In the distant past, breach of contract cases against attorneys carried a 6 year statute of limitations, but that all ended long ago. A claim of fraud is also due a 6 year statute of limitations and may be rewarded by treble damages. Clients often ask whether a claim can be made against the attorney for fraud in addition to one for legal malpractice. Caravello v One Mgt. Group, LLC 2015 NY Slip Op 07000 Decided on September 30, 2015 Appellate Division, Second Department is one case where the fraud claim was for matters extrinsic to that of the legal malpractice.
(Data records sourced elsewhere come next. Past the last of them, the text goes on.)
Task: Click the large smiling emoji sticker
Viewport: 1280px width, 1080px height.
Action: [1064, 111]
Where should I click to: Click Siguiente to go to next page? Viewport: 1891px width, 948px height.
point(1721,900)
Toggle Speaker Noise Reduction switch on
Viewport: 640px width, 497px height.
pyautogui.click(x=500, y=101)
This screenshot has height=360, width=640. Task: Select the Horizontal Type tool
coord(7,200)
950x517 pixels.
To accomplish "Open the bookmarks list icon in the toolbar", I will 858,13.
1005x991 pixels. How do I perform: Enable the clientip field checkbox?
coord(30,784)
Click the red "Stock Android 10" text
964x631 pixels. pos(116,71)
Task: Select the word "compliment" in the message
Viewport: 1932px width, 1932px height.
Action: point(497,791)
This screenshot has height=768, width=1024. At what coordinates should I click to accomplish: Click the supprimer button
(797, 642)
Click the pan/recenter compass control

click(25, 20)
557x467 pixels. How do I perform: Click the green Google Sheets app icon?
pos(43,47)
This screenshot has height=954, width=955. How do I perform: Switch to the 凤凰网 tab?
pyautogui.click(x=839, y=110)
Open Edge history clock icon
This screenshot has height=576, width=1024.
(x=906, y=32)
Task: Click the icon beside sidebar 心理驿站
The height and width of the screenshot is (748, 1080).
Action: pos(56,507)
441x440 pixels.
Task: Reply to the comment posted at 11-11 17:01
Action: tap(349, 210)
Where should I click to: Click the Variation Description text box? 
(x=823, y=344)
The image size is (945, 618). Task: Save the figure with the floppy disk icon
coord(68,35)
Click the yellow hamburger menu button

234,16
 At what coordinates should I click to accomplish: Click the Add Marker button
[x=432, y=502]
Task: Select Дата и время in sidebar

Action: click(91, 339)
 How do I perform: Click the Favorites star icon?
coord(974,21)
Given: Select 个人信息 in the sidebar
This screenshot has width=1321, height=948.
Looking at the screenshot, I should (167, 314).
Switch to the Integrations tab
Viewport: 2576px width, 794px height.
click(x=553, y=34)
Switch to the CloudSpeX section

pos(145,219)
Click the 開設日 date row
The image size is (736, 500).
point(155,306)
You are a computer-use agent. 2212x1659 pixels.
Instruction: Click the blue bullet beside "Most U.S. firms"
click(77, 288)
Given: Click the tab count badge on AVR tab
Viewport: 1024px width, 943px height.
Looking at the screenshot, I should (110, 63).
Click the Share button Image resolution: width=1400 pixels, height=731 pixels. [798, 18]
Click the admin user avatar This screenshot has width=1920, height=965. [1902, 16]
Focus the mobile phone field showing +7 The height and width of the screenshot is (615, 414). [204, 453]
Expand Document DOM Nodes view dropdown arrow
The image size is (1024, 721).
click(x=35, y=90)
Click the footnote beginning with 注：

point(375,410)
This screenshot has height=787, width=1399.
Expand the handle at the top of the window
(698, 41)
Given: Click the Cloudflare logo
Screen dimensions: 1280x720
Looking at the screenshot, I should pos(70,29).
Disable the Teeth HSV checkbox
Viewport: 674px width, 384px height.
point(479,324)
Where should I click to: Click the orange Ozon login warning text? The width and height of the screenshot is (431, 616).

“The complaint alleges that the defendants acted in concert, as part of a mortgage foreclosure rescue scheme, to deprive the plaintiffs of the net proceeds of the sale of their home at a closing which took place in February 2008. The defendant Elena R. Gelman was the attorney who represented the plaintiffs at the closing. The plaintiffs asserted causes of action against Gelman alleging, inter alia, legal malpractice and fraud. Gelman moved, inter alia, pursuant to CPLR 3211(a)(7) to dismiss the sixth cause of action, which alleged fraud, insofar as asserted against her, and so much of the seventh cause of action as alleged fraud insofar as asserted against her, or in the alternative, pursuant to CPLR 3212 for summary judgment dismissing the complaint insofar as asserted against her. The Supreme Court denied those branches of Gelman’s motion.
The Supreme Court properly denied those branches of Gelman’s motion which were pursuant to CPLR 3211(a)(7) to dismiss the sixth cause of action insofar as asserted against her and so much of the seventh cause of action as alleged fraud insofar as asserted against her. On a motion to dismiss a complaint pursuant to CPLR 3211(a)(7), the pleading is afforded a liberal construction and the court must give the plaintiff “the benefit of every possible favorable inference, accept the facts alleged in the complaint as true, and determine only whether the facts as alleged fit within any cognizable legal theory” (High Tides, LLC v DeMichele, 88 AD3d 954, 956 [internal quotation marks omitted]; see Leon v Martinez, 84 NY2d 83, 87-88; McDonnell v Bradley, 109 AD3d 592, 593).
To state a cause of action sounding in fraud, a plaintiff must allege that “(1) the defendant made a representation or a material omission of fact which was false and the defendant knew to be false, (2) the misrepresentation was made for the purpose of inducing the plaintiff to rely [*2]upon it, (3) there was justifiable reliance on the misrepresentation or material omission, and (4) injury” (McDonnell v Bradley, 109 AD3d at 592-593 [internal quotation marks omitted]; see Eurycleia Partners, LP v Seward & Kissel, LLP, 12 NY3d 553, 559; Pace v Raisman & Assoc., Esqs., LLP, 95 AD3d 1185, 1188-1189). To plead a cause of action to recover damages for aiding and abetting fraud, the complaint “must allege the existence of [the] underlying fraud, knowledge of the fraud by the aider and abettor, and substantial assistance by the aider and abettor in the achievement of the fraud” (Winkler v Battery Trading, Inc., 89 AD3d 1016, 1017). Moreover, pursuant to CPLR 3016(b), where a cause of action is based upon fraud or aiding and abetting fraud, the “circumstances constituting the wrong” must be “stated in detail.”
In this case, the complaint, in both the sixth and seventh causes of action, incorporated all prior allegations made therein. Viewing all of the allegations in the complaint as true and resolving all inferences in favor of the plaintiffs, we find that the Supreme Court properly determined that the complaint adequately stated causes of action against Gelman sounding in fraud and aiding and abetting fraud (see Goldson v Walker, 65 AD3d 1084, 1084-1085). The allegations adequately informed Gelman of the “complained-of incidents” (Eurycleia Partners, LP v Seward & Kissel, LLP, 12 NY3d at 559; see Pace v Raisman & Assoc., Esqs., LLP, 95 AD3d at 1189).”